You also scored Netflix’s Iron Fist which has a significant 80s-synth vibe. What drove this interpretation?
It came from having a conversation with the producers and the writers. I ask this on every project, “What is the story we’re telling?” We started off with wanting to be modern, which denotes a synthetic kind of thing. In the show, he comes back from the dead, so to speak, so he listens to his Walkman that he listened to as a kid in the 90s. There’s an ode to that in there. We decided to give ourselves some rules. There’s no orchestra in it. There’s not a drop of strings, French horns. None of that stuff. Taking those heavy-hitters off the table, it leaves you to find a unique way to solve these problems. That sound is also very fashionable right now, which I think is great.
Did you ever think about incorporating more Asian sounds into it? Is there something there more subtle that perhaps I didn’t catch on first listen?
It’s cleverly woven in there. This is probably the biggest debate we had – how much music to put in the Dojo scene or in a Kung Fu scene. We tried it all, several instruments that would represent a traditional Asian culture, and the producers didn’t like it. They thought it was too traditional. What’s in there are some of those Japanese flutes, but they’re heavily affected. It’s very subtle.
Talking about the Emmy race, you have five nominations and two wins for Outstanding Main Title Theme Music on The Tudors and The Borgias. What was that whole experience like for you at the time?

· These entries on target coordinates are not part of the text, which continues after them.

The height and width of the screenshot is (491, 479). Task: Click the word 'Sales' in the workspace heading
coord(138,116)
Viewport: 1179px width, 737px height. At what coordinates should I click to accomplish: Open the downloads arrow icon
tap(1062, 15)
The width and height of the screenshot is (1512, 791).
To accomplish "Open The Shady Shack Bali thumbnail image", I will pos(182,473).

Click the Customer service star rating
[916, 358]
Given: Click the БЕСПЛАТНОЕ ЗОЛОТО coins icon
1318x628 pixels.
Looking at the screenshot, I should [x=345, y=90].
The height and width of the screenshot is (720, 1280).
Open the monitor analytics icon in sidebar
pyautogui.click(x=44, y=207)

Amazing. The Tudors was my first nomination, and I won. That’s sort of rare, an unspoken truth that first-time nominees rarely win. It was an amazing experience. The thing that’s interesting about the Emmys versus the Oscars is that, with the Oscars, the entire body votes on everything. So, the score category is usually a bit more of a popularity contest – not necessarily the best music wins. The Emmys is 100 percent peer-group driven. Only composers vote for composers, so what it means to me is that you get nominated by your peers and, if you win, you’re voted on by your peers. It’s pretty special. It’s not the reason why you do what you do, but it’s really cool to be recognized on that level.
Emerald City is available for streaming on NBC.com. Iron Fist is available for streaming on Netflix.